My father’s birth certificate defines his parents as “agricultural labourer” and “farm domestic servant” respectively. My father loved revisiting the country places where he spent much of his boyhood. I wish on those outings I had listened rather than rolling my eyes as he described life on the vanished fermtouns of the north-east lowlands.
His spik was of the agricultural hierarchy, from the lowly orra-loon to the gudeman and the rhythm of the farming year; from the plooin’ through sowing to the hairst. My wife is also of country stock, being brought up in Monymusk, a model community created by the18th century improver, Sir Archibald Grant.
She is also related to the late David Kerr Cameron, a journalist on the Daily Telegraph for 20 years, but who never forgot his rural upbringing in Aberdeenshire. In exile in the late 1970s and 80s, Cameron wrote The Ballad and the Plough, Willie Gavin, Crofter Man and Cornkister Days, providing evocative accounts of the decline of crofting in the north-east. All three received Scottish Arts Council awards.
His only novel, A Kist of Sorrows paints a fictionalised, but never romanticised picture of the rigours of crofting life. Cameron made no attempt to apply gloss to what was a harsh existence, describing it as a “brutal inheritance”. Willie Gavin, Crofter Man, is a thinly disguised biography of his maternal grandfather. Towards the end, Cameron asks what the crofts and the crofting folk accomplished. His answer: very little. The life was unsustainable making change inevitable, hastened by the Second World War and increased mechanisation.
While farming and rural life in general might suggest constancy and continuity, that is a false impression. Change as described by Cameron is the real constant that also runs through more recent accounts of the struggle to make a living from small farms
In his beautifully written English Pastoral: An Inheritance, James Rebanks describes how he and his family are the third generation to labour tirelessly on a small Lake District farm. Rebanks is in no way parochial. At 20 he travelled to Australia and was depressed by the scale of farming he saw there. It was his first intimation that the farm worked by his father and grandfather and the methods they used, were doomed. That impression was confirmed by what he describes as the “sterile, ruined landscape” of the American Midwest.
In an attempt to compete, UK farmers increasingly turned to technology and science. Old rotations were discarded. Fields had to be bigger, resulting in the removal of hedges and dykes, destroying the habitats of wildlife.
Rebanks has attempted to reverse the trend by reverting to more traditional methods, relying less on chemicals while rewilding and planting trees. He is trying to square the circle; feeding us but also preserving the land, its wildlife and a way of life.

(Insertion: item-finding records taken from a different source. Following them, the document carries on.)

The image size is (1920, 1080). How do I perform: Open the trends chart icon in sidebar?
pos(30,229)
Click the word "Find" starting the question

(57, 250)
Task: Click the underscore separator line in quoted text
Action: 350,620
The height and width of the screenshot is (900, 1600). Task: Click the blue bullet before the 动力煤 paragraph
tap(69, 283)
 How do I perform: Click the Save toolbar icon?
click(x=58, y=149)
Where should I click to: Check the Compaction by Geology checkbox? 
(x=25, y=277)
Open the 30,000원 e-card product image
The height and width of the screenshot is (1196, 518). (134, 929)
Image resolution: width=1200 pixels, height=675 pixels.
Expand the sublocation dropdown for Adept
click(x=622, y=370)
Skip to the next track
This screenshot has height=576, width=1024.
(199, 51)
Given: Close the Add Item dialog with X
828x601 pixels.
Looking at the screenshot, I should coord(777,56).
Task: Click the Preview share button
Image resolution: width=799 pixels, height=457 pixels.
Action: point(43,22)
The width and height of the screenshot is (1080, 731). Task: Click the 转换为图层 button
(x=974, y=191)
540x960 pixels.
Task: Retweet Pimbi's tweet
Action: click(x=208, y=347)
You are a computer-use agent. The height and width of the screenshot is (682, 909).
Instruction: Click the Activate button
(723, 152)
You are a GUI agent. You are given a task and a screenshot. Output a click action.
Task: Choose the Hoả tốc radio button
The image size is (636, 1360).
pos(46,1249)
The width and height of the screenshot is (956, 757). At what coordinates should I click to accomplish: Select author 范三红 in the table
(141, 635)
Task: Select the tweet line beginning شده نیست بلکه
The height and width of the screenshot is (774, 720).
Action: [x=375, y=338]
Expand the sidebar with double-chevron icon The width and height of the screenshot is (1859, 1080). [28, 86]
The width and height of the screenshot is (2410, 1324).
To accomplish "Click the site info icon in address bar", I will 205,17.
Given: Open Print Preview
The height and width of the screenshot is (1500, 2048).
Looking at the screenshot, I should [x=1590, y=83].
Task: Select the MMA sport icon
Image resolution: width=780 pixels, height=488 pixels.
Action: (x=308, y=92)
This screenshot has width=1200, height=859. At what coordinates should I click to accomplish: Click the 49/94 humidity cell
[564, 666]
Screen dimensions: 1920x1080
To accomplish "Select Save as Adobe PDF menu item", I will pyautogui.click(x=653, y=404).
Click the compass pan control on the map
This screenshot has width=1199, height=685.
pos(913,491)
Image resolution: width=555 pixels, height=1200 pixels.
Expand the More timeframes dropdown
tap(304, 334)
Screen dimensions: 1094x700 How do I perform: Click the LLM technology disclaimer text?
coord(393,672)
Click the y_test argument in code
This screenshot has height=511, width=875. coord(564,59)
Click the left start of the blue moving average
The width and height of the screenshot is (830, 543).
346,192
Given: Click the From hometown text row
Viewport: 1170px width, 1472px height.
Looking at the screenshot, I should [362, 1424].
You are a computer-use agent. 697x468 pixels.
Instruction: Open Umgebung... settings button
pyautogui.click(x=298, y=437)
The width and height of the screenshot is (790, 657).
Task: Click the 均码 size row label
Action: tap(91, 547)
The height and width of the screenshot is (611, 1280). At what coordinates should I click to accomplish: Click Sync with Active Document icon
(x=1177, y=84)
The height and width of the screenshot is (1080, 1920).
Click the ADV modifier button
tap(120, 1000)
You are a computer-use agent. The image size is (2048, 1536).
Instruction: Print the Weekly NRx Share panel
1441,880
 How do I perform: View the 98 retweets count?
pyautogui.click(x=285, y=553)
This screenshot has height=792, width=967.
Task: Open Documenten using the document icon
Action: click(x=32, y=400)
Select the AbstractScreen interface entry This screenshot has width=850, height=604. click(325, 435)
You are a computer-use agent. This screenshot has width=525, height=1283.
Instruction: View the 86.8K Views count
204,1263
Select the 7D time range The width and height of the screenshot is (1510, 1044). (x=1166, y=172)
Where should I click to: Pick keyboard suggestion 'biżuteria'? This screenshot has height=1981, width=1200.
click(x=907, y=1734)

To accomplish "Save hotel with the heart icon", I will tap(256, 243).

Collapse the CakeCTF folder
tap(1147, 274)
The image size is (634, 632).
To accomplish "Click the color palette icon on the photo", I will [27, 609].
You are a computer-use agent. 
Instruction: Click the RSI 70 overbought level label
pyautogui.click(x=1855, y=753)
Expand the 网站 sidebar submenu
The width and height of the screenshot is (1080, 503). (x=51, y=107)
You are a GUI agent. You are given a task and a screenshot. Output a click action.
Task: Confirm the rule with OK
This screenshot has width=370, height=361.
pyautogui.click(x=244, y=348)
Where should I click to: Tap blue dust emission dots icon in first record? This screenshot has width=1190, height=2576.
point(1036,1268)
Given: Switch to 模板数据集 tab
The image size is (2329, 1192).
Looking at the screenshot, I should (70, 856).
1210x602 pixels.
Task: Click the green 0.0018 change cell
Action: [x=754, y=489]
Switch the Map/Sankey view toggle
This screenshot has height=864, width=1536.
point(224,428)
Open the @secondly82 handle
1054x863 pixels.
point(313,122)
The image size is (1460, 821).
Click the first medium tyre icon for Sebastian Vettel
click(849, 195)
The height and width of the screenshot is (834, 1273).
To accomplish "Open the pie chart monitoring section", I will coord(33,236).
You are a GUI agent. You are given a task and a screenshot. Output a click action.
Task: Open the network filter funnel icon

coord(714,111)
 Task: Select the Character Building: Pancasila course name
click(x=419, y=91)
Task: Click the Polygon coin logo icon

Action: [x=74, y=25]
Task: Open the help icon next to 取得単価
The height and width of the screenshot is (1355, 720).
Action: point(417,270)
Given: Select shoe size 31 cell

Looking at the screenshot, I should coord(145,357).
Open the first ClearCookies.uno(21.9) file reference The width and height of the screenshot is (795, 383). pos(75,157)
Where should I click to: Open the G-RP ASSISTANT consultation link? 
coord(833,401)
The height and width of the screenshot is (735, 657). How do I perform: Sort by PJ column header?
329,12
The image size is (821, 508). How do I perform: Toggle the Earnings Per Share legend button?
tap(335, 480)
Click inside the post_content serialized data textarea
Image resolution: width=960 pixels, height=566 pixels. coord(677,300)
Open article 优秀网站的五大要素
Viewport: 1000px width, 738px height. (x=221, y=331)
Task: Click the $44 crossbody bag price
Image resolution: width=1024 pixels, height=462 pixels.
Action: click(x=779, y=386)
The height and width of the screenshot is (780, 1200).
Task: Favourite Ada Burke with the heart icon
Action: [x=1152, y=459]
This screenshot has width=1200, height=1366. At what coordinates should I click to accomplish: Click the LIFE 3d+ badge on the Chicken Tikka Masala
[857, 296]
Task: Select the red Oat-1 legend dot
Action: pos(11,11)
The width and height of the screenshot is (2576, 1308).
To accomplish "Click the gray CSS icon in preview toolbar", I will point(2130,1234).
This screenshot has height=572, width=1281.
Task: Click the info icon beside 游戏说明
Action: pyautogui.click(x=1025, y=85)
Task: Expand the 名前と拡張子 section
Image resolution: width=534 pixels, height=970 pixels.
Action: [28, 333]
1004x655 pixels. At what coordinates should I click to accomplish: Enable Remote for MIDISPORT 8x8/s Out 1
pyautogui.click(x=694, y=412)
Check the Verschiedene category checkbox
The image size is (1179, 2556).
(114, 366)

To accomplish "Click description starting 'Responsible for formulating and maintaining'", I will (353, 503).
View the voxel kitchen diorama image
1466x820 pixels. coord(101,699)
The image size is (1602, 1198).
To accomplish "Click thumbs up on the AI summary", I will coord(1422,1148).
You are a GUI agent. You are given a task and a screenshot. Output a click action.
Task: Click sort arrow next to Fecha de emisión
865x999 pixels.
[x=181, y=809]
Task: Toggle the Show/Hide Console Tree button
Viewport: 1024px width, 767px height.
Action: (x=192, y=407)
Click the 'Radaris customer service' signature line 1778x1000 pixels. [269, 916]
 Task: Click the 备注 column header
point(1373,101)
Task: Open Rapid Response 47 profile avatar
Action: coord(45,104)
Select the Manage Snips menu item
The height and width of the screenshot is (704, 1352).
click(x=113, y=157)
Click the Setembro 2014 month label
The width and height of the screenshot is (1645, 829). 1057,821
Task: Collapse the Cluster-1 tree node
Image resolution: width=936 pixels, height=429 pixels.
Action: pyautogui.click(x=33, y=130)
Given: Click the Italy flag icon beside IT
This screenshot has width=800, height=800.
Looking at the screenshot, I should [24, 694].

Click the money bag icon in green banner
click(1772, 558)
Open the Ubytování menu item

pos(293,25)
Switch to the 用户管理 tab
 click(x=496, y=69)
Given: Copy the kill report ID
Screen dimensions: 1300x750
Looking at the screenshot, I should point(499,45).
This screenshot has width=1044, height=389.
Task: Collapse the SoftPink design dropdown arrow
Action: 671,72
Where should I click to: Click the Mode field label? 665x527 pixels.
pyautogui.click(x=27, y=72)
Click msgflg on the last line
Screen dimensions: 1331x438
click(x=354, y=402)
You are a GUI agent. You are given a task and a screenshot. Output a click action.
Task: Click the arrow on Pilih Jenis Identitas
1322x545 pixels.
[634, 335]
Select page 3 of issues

The UK’s desperation for trade deals represents a further existential threat to Scottish farming. As recently as last month, the Scottish Farmer warned the trade agreement with Australia presents “an open goal of the home market to aggressively cut-priced imports”. The Scottish sheep sector has been described as the “sacrificial lamb” for the deal.
It’s not clear if Scottish farmers overwhelmingly supported Brexit and turkeys voting for Christmas might come to some to minds. But this is no time for Schadenfreude. As Cameron and Rebanks demonstrate, British agriculture has responded well to past changes and challenges. It’s essential we continue to produce as much of our own food as we can, while caring for the environment and the landscape. Brexiters’ promises of cheaper imported food are at best, a short-term attraction.
The only long-term, sustainable option is a pact between farmer and consumer, ensuring fair prices and rewards for producers and, in return, their nurture of the land and its wildlife for future generations.